* Work request: From the first line to the last, write out the records below exactly as they appear.

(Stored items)

⁂

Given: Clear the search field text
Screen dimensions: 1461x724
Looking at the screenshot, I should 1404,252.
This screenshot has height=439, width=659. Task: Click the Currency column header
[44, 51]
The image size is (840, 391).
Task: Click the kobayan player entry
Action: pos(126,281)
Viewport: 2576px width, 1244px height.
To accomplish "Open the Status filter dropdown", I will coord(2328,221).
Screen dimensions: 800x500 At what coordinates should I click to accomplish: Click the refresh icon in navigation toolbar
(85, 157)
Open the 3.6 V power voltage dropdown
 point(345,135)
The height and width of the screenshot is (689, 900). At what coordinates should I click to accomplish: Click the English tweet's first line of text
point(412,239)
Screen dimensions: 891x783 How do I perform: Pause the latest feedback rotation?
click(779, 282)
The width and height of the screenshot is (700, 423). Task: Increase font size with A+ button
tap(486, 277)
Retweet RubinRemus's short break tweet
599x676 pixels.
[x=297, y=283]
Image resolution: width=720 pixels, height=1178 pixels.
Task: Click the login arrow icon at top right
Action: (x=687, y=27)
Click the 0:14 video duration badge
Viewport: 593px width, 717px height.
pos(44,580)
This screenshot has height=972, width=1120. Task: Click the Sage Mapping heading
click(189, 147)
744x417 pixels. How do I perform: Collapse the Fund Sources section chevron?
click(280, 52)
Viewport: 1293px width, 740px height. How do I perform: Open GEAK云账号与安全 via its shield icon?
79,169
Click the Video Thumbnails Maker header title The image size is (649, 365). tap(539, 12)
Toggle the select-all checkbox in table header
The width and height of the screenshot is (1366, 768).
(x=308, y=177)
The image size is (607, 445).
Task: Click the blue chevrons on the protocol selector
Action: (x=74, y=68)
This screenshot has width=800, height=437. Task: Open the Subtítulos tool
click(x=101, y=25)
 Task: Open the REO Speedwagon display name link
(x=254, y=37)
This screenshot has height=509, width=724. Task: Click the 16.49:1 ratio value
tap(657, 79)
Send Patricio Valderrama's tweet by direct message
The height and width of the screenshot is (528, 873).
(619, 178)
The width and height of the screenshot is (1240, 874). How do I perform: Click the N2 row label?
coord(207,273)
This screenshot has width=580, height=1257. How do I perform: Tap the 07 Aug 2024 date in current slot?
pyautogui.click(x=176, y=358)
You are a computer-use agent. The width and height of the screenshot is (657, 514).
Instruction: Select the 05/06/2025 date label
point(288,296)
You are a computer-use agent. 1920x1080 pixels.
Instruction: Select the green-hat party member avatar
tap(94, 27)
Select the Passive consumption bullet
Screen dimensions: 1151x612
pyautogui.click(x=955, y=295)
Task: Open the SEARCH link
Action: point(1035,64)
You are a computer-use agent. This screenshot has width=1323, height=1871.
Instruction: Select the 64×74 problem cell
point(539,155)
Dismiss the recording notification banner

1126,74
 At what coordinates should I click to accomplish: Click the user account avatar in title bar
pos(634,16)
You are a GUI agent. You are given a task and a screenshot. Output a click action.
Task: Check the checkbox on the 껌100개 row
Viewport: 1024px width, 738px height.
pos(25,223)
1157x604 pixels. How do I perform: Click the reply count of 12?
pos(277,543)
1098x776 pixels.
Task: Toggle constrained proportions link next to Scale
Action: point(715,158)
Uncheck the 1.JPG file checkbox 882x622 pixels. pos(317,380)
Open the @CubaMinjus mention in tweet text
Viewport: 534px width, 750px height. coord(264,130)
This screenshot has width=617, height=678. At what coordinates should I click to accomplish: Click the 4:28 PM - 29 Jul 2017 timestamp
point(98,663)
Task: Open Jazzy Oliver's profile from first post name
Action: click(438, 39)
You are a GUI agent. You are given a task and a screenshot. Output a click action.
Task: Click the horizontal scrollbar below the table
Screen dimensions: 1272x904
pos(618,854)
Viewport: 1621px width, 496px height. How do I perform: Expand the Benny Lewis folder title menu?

⁂

* Response to this task:
Given: Clear the search field text
Screen dimensions: 1461x724
Looking at the screenshot, I should 1404,252.
This screenshot has height=439, width=659. Task: Click the Currency column header
[44, 51]
The image size is (840, 391).
Task: Click the kobayan player entry
Action: pos(126,281)
Viewport: 2576px width, 1244px height.
To accomplish "Open the Status filter dropdown", I will coord(2328,221).
Screen dimensions: 800x500 At what coordinates should I click to accomplish: Click the refresh icon in navigation toolbar
(85, 157)
Open the 3.6 V power voltage dropdown
 point(345,135)
The height and width of the screenshot is (689, 900). At what coordinates should I click to accomplish: Click the English tweet's first line of text
point(412,239)
Screen dimensions: 891x783 How do I perform: Pause the latest feedback rotation?
click(779, 282)
The width and height of the screenshot is (700, 423). Task: Increase font size with A+ button
tap(486, 277)
Retweet RubinRemus's short break tweet
599x676 pixels.
[x=297, y=283]
Image resolution: width=720 pixels, height=1178 pixels.
Task: Click the login arrow icon at top right
Action: (x=687, y=27)
Click the 0:14 video duration badge
Viewport: 593px width, 717px height.
pos(44,580)
This screenshot has height=972, width=1120. Task: Click the Sage Mapping heading
click(189, 147)
744x417 pixels. How do I perform: Collapse the Fund Sources section chevron?
click(280, 52)
Viewport: 1293px width, 740px height. How do I perform: Open GEAK云账号与安全 via its shield icon?
79,169
Click the Video Thumbnails Maker header title The image size is (649, 365). tap(539, 12)
Toggle the select-all checkbox in table header
The width and height of the screenshot is (1366, 768).
(x=308, y=177)
The image size is (607, 445).
Task: Click the blue chevrons on the protocol selector
Action: (x=74, y=68)
This screenshot has width=800, height=437. Task: Open the Subtítulos tool
click(x=101, y=25)
 Task: Open the REO Speedwagon display name link
(x=254, y=37)
This screenshot has height=509, width=724. Task: Click the 16.49:1 ratio value
tap(657, 79)
Send Patricio Valderrama's tweet by direct message
The height and width of the screenshot is (528, 873).
(619, 178)
The width and height of the screenshot is (1240, 874). How do I perform: Click the N2 row label?
coord(207,273)
This screenshot has width=580, height=1257. How do I perform: Tap the 07 Aug 2024 date in current slot?
pyautogui.click(x=176, y=358)
You are a computer-use agent. The width and height of the screenshot is (657, 514).
Instruction: Select the 05/06/2025 date label
point(288,296)
You are a computer-use agent. 1920x1080 pixels.
Instruction: Select the green-hat party member avatar
tap(94, 27)
Select the Passive consumption bullet
Screen dimensions: 1151x612
pyautogui.click(x=955, y=295)
Task: Open the SEARCH link
Action: point(1035,64)
You are a computer-use agent. This screenshot has width=1323, height=1871.
Instruction: Select the 64×74 problem cell
point(539,155)
Dismiss the recording notification banner

1126,74
 At what coordinates should I click to accomplish: Click the user account avatar in title bar
pos(634,16)
You are a GUI agent. You are given a task and a screenshot. Output a click action.
Task: Check the checkbox on the 껌100개 row
Viewport: 1024px width, 738px height.
pos(25,223)
1157x604 pixels. How do I perform: Click the reply count of 12?
pos(277,543)
1098x776 pixels.
Task: Toggle constrained proportions link next to Scale
Action: point(715,158)
Uncheck the 1.JPG file checkbox 882x622 pixels. pos(317,380)
Open the @CubaMinjus mention in tweet text
Viewport: 534px width, 750px height. coord(264,130)
This screenshot has width=617, height=678. At what coordinates should I click to accomplish: Click the 4:28 PM - 29 Jul 2017 timestamp
point(98,663)
Task: Open Jazzy Oliver's profile from first post name
Action: click(438, 39)
You are a GUI agent. You are given a task and a screenshot. Output a click action.
Task: Click the horizontal scrollbar below the table
Screen dimensions: 1272x904
pos(618,854)
Viewport: 1621px width, 496px height. How do I perform: Expand the Benny Lewis folder title menu?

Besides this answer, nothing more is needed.